We are thoroughly annoyed by the discursive use of women in political debates, as the focus of “gotcha questions” and litmus tests, as if rape and abortion are topics to be casually tossed around by talking heads and politicos. Our elected leaders must stop trivializing violence against women to further their own political aims and existential manhood. Debate moderators rarely ask such questions as, “Sir, if your penis was accidentally or deliberately amputated by your girlfriend, would this change your views about access to health care?” Or, “Senator, if your husband was chronically impotent, would you change your position on public funding for Viagra?” No, it appears to be only women and girls who are trotted out as hypothetical victims, with African-American men often strategically deployed as hypothetical assailants.
Of course, statistically speaking the irony and the tragedy of this election-year wordplay is that somebody’s wife, daughter, or granddaughter has a whopping 25% chance of being raped in her lifetime in the United States. Despite decades of anti-rape and anti-violence movements, women and girls are still unacceptably at-risk for sexual assault and unintended pregnancies. The repeated use of hypothetical women as political fodder, and the persistence of the hyperbolized connection between rape and abortion, requires feminist analysis. It also demands a healthy dose of outrage, not least in part because pregnancies resulting from rape are not as frequent as presidential debates would have us believe.

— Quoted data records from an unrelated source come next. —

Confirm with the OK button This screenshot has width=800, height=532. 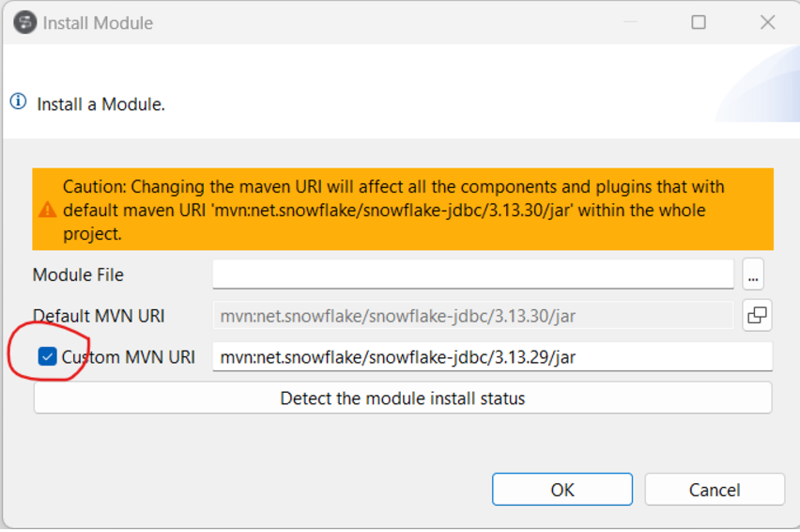[562, 490]
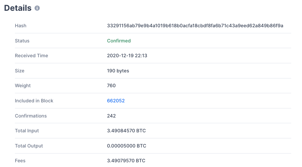Click the Confirmed status text

(119, 41)
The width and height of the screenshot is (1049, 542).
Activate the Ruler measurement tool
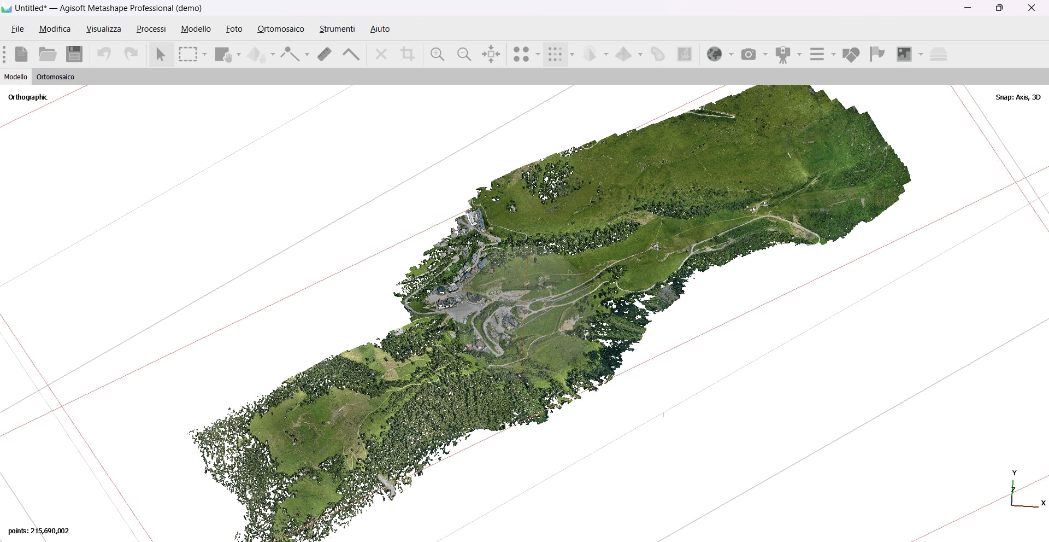[325, 54]
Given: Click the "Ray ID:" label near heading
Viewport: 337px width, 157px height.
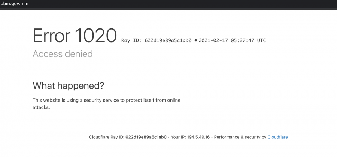Looking at the screenshot, I should pyautogui.click(x=131, y=40).
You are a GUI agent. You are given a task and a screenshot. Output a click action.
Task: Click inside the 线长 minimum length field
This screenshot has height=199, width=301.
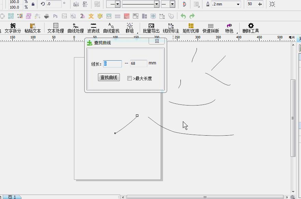pyautogui.click(x=112, y=64)
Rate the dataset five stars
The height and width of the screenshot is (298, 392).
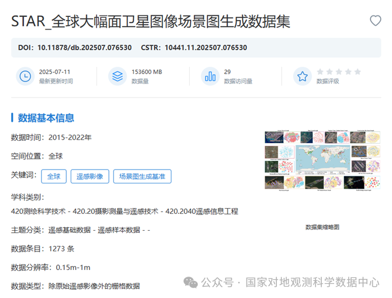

Consider the following data (unless otherwise noted, data are taken from R.K. Jones and K. Kooistra, “Abortion Incidence and Access to Services in the United States, 2008,” Perspectives on Sexual and Reproductive Health, 2011, 430(1): 41-50):
Clearly, these and other studies show that women and girls become pregnant, quite often, when they don’t want to. While conservatives in the United States have not yet been able to eliminate Roe v. Wade, despite their transparent aims, they have been extraordinarily successful at limiting access to abortion services, not to mention denigrating contraceptive use. Thus, cultural politics of morality intersect with a stark structural reality in the United States: poverty and geography increase some women’s vulnerability to unwanted pregnancies while simultaneously limiting access to abortion. As always, women who have the means and access—women like us (white, educated, insured)—will secure an abortion. And women who do not have the means will either resort to desperate (and often deadly) actions, as in the too-recent past, or they will give birth to an unwanted child. Most likely, this child will be born into poverty and/or to a teen mother.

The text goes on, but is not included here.